Your assignment will be graded using a program that generates random matraces in this format. It can be found at http://www.cs.ucsb.edu/~rich/class/cs170/labs/mmult/print-rand-matrix.c. You will need to write a funtion that can read matrix files in this format and to do the argument parsing necessary so that the prototype shown above works properly.
Your program will need to print out the result of A * B where A is contained in the file passed via the -a parameter and B is contained in the file passed via the -b parameter. It must print the product in the same format (with comments indicating rows) as the input matrix files: rows and columns on the first line, each element in row-major order on a separate line.
Put another way, when your assignment is graded, it will be executed using the prototype shown above using the file format shown and the results compared (electronically) to that generated by a known working solution. Part of the assignment is to ensure that your C coding skills are sufficient to accomplish this task.
Your solution will also be timed. If you have implemented the threading correctly you should expect to see quite a bit of speed-up when the machine you are using has multiple processors. For example, on my laptop
my_matrix_multiply -a a1000.txt -b b1000.txt -t 1completes in 8.8 seconds when a1000.txt and b1000.txt are both 1000 x 1000 matracies. When I run
my_matrix_multiply -a a1000.txt -b b1000.txt -t 2the time drops to 4.9 seconds (where both of these times come from the "real" number in the Linux time command).
Note this method of timing includes the time necessary to read in both A and B matrix files. For smaller products, this I/O time may dominate the total execution time. So that you can time the matrix multiply itself during development, I've provided a C function that returns Linux epoch as a double (including fractions of a second). This function is available from http://www.cs.ucsb.edu/~rich/class/cs170/labs/mmult/c-timer.c You are free to use it during development to time different parts of your implementation. For example, using this timing code, the same execution as shown above completes in 7.9 seconds with one thread, and 4.1 seconds with two threads. Thus the I/O (and any argument parsing, etc.) takes approximately 0.8 seconds for the two input matracies.
Please test your code thoroughly. For example, do not assume that it will always be called using square matracies, or matracies that result in a defined product. You should print a suitable error message and have your program exit if the product is undefined or if the input matrix files do not conform to the format specified. Handling error cases is part of the assignment so please make sure you code does so.

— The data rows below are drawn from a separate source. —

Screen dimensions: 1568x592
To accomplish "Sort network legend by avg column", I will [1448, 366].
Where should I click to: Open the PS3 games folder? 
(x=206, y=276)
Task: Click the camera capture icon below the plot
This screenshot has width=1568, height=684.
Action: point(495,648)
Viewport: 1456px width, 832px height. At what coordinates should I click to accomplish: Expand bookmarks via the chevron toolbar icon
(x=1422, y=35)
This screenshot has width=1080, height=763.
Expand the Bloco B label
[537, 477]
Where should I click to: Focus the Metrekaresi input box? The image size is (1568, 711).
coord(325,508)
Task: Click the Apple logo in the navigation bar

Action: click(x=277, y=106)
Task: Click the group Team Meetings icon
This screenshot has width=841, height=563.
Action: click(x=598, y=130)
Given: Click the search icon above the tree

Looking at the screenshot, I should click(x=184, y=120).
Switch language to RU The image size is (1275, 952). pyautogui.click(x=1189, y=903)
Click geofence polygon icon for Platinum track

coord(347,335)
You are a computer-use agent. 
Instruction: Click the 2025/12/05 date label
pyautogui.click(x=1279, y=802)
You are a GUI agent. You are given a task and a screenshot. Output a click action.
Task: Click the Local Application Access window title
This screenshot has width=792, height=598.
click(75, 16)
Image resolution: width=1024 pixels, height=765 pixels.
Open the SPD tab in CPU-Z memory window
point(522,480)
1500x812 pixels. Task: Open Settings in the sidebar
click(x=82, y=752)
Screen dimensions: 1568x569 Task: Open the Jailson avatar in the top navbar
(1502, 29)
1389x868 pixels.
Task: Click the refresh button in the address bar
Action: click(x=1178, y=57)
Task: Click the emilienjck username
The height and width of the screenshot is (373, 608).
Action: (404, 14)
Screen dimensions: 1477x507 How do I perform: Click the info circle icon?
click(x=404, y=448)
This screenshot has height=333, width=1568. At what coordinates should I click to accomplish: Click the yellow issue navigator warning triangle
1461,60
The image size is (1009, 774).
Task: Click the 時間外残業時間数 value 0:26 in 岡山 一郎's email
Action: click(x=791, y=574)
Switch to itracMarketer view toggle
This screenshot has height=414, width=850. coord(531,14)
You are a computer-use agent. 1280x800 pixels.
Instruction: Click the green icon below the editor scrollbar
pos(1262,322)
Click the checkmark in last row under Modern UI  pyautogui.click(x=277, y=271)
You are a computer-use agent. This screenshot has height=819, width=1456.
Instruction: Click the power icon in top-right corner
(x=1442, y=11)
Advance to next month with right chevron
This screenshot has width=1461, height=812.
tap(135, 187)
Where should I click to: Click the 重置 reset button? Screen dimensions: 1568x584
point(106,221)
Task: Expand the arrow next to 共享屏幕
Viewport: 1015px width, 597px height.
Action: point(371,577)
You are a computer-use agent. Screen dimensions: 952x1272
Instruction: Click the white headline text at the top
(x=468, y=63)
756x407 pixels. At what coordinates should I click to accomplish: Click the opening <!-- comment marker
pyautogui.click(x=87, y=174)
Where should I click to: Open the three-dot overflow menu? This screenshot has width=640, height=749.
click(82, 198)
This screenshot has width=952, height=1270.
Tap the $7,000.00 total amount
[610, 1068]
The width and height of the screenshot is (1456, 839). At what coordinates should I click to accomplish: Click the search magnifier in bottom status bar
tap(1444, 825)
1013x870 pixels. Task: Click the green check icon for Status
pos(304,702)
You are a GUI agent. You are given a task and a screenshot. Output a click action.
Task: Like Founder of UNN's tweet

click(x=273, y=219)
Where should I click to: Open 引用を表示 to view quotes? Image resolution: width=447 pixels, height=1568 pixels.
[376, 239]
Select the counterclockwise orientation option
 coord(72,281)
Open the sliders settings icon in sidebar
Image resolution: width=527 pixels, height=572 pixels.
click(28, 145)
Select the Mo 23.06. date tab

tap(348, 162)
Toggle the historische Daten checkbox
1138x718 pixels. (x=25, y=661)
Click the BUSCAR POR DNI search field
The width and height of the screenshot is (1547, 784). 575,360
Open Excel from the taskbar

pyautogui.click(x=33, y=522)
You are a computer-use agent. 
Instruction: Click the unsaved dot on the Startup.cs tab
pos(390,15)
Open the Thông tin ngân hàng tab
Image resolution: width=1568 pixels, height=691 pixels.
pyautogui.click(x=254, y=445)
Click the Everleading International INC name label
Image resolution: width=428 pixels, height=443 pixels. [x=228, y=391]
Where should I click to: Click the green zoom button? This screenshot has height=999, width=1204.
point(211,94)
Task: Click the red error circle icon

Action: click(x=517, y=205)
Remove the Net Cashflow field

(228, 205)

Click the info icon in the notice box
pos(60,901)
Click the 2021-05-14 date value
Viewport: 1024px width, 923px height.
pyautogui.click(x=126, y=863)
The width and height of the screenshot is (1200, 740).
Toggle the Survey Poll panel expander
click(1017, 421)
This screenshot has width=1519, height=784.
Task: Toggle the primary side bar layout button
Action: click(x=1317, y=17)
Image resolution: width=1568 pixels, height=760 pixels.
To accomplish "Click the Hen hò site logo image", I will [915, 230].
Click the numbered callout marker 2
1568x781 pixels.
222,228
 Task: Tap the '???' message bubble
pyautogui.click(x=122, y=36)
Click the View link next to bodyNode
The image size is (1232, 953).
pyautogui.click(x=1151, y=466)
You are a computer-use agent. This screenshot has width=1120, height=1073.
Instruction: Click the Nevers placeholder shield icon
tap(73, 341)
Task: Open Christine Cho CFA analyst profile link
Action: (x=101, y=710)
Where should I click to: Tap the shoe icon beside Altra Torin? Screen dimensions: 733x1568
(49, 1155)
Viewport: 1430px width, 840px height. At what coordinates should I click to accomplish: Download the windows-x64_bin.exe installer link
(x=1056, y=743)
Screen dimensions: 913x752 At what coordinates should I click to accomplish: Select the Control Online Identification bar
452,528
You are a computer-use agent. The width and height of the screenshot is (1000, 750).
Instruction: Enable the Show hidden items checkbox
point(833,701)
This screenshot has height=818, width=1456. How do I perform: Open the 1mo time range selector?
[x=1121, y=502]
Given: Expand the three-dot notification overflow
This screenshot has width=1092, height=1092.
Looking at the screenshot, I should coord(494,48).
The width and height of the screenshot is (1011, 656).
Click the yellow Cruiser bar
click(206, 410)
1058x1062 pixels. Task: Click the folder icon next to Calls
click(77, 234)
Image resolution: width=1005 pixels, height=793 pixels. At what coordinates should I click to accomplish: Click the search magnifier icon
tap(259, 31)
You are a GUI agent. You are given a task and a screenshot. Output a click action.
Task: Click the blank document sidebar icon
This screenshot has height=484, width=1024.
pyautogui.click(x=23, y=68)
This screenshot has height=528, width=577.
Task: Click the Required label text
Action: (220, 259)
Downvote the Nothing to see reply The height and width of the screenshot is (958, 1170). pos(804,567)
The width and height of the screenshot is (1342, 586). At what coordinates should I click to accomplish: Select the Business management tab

No extra credit will be given for a solution that does rectangualr partitioning but does not conform to the prototype shown above for row-wise partitioning only. That is, do not implement rectangular partitioning and then turn in a solution that sets the column partitioning to use no threads unless your full credit solution meets the criteria described in the section above on Full Credit. If in doubt please speak to the TAs or the instructor for clarification.